■ What is required
Could you output the rows from the line containing "Where should I click to: Uncheck" through the line containing "Looking at the screenshot, I should point(1116,17)." as a numbered list, leaving out any blank lines?

■ Item-finding rows
• • • • •

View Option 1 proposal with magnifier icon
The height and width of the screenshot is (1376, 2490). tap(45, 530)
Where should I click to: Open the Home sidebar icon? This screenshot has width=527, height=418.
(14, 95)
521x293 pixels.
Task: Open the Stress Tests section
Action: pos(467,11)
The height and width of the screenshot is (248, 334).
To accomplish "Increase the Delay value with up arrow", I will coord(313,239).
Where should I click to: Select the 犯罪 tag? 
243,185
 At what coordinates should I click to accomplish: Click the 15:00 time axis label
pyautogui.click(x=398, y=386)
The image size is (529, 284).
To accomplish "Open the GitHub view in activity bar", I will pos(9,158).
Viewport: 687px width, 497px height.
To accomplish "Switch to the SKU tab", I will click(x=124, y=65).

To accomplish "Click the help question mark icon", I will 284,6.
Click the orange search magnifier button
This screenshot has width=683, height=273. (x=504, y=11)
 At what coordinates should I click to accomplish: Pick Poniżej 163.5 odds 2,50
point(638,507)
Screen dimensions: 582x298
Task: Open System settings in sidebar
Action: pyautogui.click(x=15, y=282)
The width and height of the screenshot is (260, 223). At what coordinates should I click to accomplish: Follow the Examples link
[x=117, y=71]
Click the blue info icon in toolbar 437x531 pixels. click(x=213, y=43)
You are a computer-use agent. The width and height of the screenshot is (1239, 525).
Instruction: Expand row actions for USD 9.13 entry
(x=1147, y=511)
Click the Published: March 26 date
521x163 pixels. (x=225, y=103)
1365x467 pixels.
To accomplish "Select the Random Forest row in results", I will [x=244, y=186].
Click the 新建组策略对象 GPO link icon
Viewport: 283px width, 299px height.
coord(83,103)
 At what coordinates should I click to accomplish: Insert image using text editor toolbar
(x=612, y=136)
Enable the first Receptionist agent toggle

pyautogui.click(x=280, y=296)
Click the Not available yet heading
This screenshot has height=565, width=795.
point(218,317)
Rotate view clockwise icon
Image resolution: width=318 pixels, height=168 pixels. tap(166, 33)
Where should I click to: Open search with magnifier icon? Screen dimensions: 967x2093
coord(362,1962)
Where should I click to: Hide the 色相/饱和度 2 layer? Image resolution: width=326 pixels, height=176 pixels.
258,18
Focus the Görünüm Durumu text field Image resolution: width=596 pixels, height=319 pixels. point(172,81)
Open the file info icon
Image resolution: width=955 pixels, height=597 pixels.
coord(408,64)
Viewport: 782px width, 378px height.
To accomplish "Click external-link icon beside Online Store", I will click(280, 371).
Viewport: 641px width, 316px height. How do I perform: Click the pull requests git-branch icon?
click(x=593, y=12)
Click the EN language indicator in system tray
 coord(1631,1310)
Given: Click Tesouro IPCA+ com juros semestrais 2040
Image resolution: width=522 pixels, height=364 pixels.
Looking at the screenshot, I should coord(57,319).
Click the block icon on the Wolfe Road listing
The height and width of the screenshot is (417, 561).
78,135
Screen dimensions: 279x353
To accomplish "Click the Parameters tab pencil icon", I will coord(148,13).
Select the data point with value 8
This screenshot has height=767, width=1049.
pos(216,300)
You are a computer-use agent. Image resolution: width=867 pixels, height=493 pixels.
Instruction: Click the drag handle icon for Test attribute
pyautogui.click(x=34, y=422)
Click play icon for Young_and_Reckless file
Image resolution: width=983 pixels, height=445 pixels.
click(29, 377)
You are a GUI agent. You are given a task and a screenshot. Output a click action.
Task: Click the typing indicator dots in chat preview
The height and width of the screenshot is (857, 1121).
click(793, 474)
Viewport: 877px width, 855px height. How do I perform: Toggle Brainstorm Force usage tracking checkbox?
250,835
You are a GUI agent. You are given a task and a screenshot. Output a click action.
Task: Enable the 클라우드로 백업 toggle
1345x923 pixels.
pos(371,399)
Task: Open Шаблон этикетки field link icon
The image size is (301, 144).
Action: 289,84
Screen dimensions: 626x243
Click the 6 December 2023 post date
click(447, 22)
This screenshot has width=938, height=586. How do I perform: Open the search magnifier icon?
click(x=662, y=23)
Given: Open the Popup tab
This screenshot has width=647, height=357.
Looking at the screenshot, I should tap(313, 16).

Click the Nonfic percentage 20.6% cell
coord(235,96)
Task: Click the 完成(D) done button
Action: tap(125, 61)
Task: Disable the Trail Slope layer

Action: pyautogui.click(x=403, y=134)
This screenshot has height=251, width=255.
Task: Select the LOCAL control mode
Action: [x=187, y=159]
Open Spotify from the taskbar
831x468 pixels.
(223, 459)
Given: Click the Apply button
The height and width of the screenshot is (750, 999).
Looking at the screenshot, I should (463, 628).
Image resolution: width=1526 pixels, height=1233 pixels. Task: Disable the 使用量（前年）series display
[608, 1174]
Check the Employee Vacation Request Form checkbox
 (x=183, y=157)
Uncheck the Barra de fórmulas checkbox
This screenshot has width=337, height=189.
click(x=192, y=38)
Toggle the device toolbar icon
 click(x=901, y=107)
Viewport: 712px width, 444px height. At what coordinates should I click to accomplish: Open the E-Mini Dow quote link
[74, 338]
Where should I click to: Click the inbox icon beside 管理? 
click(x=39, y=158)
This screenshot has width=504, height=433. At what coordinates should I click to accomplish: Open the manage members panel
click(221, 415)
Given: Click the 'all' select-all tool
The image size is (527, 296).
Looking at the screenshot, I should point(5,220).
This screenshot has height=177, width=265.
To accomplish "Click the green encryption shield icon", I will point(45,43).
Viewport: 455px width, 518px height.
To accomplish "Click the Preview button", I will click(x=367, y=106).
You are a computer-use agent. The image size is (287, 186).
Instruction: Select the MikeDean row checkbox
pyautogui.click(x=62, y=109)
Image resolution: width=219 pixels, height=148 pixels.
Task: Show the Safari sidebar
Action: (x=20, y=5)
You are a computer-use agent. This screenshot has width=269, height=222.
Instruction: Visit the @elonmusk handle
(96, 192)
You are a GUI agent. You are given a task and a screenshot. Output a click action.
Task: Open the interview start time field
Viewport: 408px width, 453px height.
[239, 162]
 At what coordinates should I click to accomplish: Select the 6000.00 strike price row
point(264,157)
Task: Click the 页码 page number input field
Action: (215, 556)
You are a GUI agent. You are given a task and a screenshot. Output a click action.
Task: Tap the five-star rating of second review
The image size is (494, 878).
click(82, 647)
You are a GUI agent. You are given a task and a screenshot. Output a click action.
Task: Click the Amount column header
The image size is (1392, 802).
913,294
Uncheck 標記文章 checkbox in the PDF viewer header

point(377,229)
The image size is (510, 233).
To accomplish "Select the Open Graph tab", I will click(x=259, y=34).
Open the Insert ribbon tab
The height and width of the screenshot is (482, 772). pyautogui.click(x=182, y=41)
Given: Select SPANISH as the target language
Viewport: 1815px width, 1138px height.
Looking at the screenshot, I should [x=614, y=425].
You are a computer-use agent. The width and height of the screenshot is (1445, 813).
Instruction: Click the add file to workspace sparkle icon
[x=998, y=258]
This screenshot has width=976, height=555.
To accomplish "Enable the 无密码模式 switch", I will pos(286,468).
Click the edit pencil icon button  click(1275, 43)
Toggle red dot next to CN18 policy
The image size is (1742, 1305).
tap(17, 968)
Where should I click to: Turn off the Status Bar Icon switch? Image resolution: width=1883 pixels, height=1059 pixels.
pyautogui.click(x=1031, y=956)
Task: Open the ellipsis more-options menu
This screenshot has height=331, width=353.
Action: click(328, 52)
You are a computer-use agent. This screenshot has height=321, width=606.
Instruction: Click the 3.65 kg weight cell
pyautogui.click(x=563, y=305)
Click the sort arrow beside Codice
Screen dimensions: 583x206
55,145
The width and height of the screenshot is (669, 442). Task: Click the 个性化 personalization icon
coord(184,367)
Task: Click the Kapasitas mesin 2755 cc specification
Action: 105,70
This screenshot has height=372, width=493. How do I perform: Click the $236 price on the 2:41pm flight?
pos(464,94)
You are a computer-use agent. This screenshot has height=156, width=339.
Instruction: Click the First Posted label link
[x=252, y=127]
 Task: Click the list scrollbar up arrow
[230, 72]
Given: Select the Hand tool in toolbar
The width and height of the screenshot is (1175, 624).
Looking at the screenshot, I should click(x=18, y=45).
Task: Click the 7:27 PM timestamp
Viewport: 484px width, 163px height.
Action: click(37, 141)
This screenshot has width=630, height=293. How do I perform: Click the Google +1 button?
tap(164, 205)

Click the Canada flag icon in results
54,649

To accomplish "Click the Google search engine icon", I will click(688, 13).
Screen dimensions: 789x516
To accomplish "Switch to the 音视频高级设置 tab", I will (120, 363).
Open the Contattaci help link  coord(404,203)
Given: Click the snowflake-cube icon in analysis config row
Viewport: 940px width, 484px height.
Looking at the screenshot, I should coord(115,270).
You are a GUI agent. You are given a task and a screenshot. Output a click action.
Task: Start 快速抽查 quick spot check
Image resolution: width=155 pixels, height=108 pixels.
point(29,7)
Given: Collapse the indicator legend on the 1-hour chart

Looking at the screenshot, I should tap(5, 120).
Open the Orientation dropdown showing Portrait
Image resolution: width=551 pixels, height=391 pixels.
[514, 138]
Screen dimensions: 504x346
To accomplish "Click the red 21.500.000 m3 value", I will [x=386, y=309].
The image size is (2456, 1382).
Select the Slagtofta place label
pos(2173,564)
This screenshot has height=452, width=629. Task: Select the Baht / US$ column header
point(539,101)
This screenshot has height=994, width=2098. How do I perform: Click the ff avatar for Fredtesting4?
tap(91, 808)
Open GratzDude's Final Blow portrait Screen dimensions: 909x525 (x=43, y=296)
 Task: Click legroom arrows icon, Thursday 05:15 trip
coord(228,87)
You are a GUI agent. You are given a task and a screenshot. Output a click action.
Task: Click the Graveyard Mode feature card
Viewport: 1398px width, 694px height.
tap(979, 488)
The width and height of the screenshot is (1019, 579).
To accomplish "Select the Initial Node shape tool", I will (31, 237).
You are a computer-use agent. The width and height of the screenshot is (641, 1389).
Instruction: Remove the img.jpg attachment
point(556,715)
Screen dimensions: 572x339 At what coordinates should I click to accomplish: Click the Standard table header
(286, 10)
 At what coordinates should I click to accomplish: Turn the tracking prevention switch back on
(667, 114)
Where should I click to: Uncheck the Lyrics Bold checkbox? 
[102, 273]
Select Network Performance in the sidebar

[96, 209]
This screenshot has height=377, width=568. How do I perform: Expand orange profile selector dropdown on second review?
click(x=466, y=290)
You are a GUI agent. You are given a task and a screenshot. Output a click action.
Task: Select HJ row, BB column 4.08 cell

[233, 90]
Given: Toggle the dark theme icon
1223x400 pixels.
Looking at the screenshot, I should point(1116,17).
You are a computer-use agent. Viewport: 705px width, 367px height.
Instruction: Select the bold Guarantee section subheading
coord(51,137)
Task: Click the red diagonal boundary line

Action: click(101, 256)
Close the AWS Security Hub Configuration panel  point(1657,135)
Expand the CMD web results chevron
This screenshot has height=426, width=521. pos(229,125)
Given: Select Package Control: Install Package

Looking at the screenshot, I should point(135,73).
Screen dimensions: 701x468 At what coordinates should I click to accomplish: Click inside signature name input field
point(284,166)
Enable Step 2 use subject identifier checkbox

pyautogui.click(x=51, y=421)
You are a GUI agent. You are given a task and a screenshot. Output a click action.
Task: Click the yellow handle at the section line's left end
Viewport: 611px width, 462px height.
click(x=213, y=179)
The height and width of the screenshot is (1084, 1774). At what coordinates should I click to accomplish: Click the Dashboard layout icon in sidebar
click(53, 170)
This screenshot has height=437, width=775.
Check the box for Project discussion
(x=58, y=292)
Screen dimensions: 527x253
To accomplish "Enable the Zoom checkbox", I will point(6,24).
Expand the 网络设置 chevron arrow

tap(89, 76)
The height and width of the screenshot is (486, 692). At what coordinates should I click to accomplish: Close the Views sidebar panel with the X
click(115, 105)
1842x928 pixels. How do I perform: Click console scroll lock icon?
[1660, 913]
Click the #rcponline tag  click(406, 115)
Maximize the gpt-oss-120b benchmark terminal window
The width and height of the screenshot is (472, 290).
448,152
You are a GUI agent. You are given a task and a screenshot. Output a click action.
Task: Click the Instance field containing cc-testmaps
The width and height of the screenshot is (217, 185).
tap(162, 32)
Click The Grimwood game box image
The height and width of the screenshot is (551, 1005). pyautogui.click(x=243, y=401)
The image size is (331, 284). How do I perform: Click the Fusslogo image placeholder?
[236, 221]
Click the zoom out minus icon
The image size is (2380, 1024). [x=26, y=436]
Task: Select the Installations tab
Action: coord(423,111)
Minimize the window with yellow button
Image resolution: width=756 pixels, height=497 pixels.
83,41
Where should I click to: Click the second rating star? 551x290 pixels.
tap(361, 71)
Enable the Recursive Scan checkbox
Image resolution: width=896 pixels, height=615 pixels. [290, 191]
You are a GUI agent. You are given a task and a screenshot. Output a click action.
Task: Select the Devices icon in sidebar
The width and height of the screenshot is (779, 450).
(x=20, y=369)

• • • • •

■ Response to the task
1. Where should I click to: Uncheck the Lyrics Bold checkbox? 
2. [102, 273]
3. Select Network Performance in the sidebar
4. [96, 209]
5. This screenshot has height=377, width=568. How do I perform: Expand orange profile selector dropdown on second review?
6. click(x=466, y=290)
7. You are a GUI agent. You are given a task and a screenshot. Output a click action.
8. Task: Select HJ row, BB column 4.08 cell
9. [233, 90]
10. Given: Toggle the dark theme icon
11. 1223x400 pixels.
12. Looking at the screenshot, I should point(1116,17).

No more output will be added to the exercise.